__WHAT TO PRODUCE__.
Every line from the one containing "Click the yellow favorites star icon" through the end of the listing below must be given again exactly, and nothing else; exclude pictures.

__RECORDS__.
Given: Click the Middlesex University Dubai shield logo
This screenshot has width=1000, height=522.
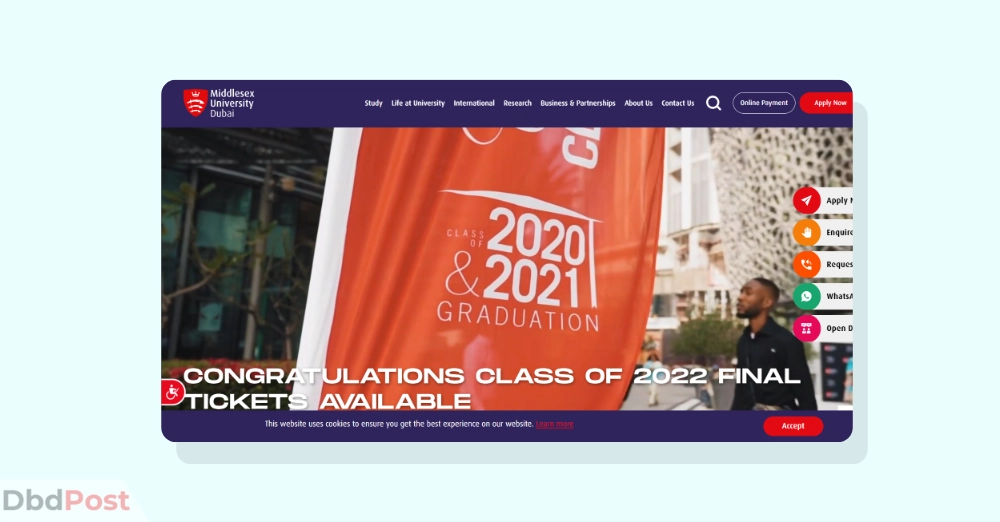Looking at the screenshot, I should pyautogui.click(x=195, y=103).
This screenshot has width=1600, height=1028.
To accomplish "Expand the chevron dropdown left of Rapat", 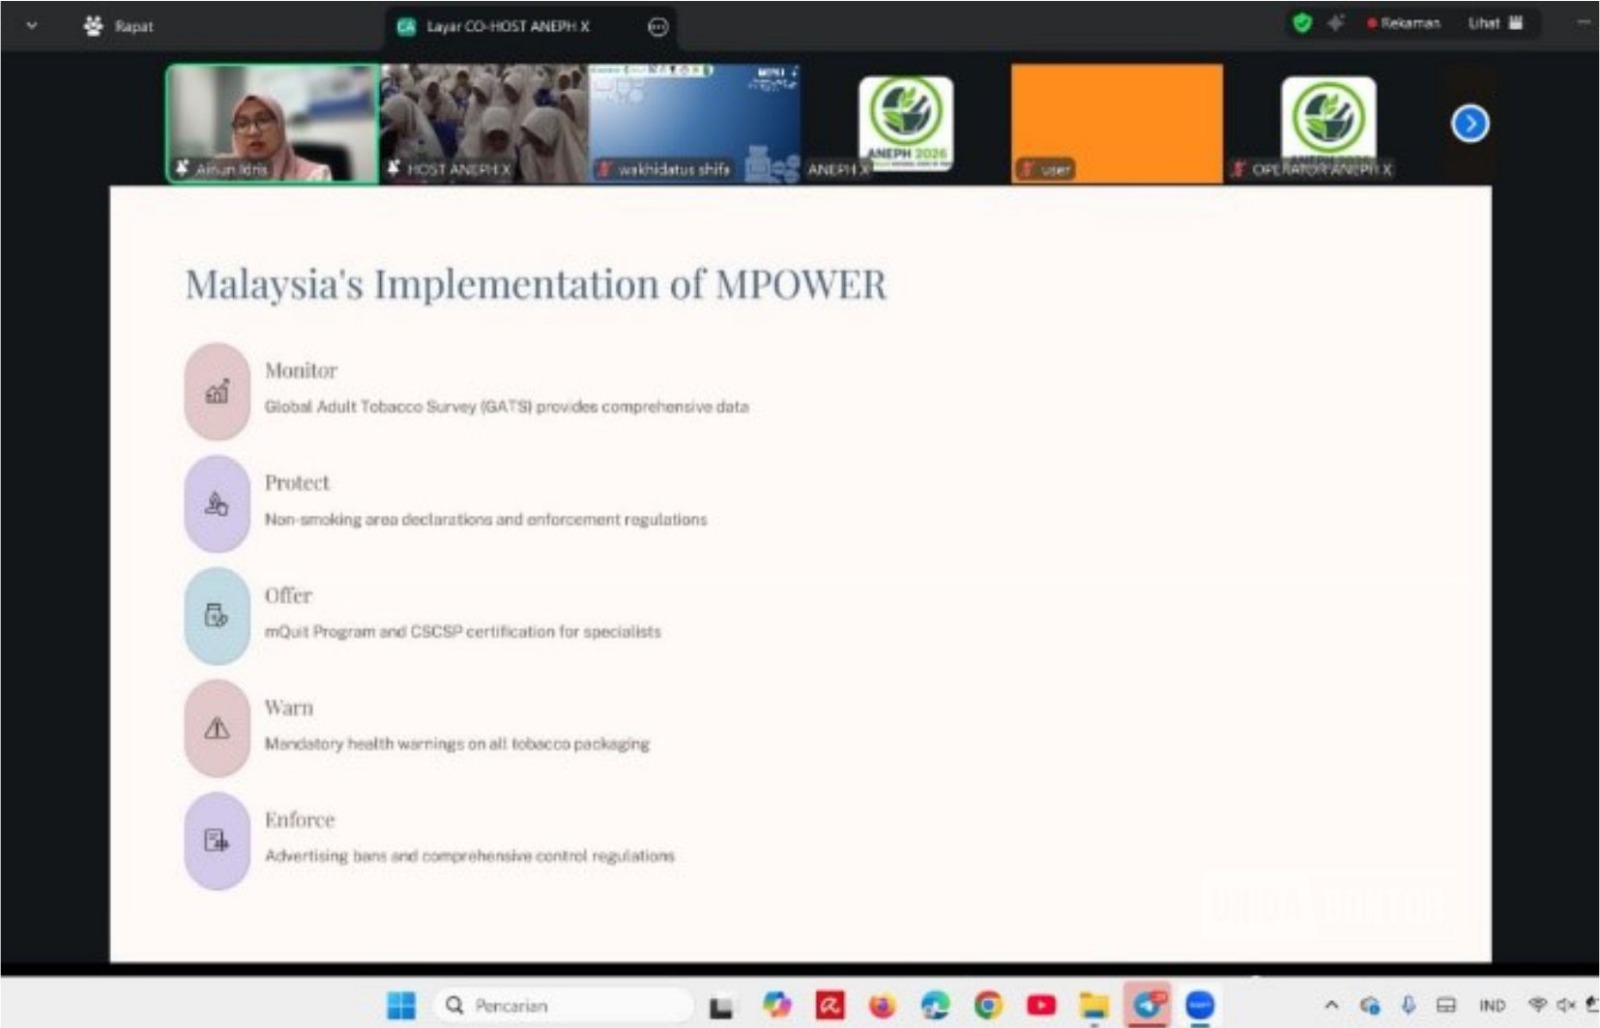I will pyautogui.click(x=31, y=26).
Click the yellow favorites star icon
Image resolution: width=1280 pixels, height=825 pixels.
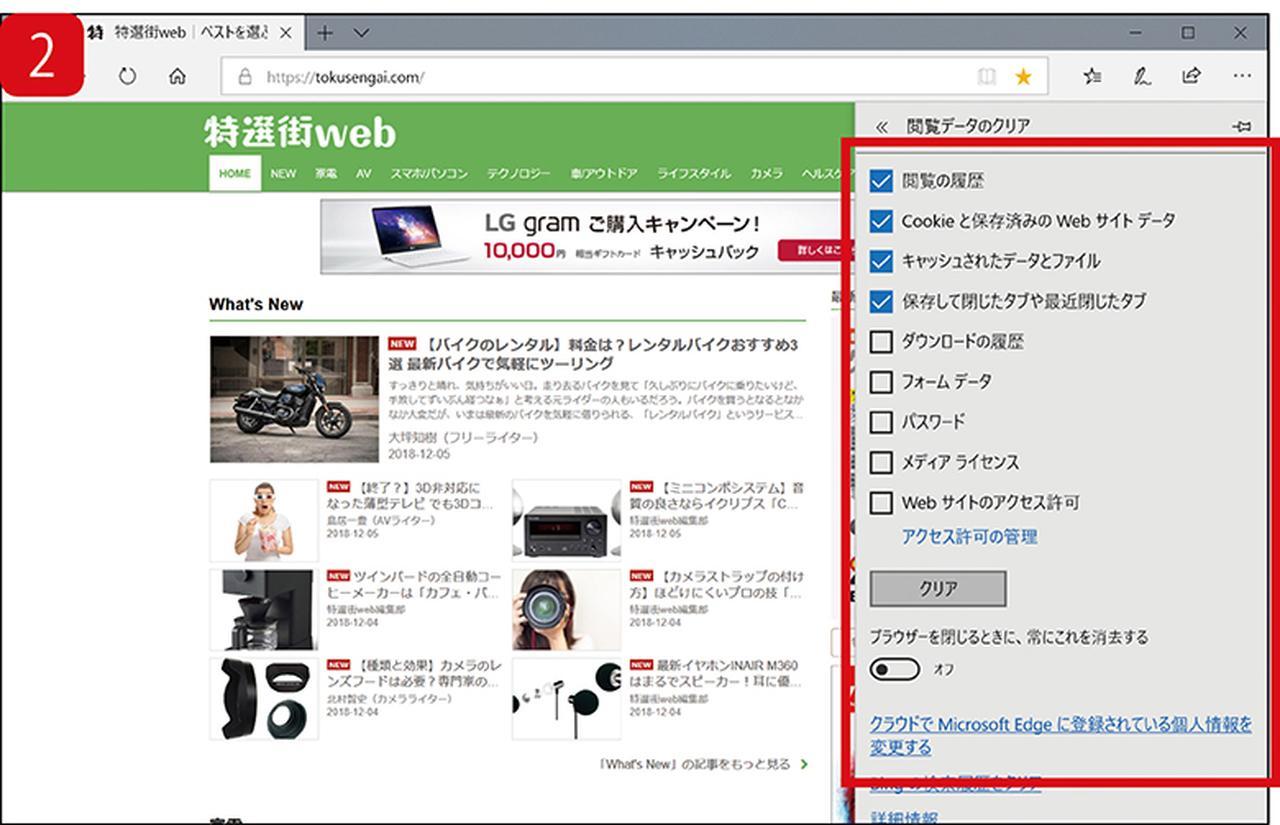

__ANSWER BOX__.
Click the yellow favorites star icon
Image resolution: width=1280 pixels, height=825 pixels.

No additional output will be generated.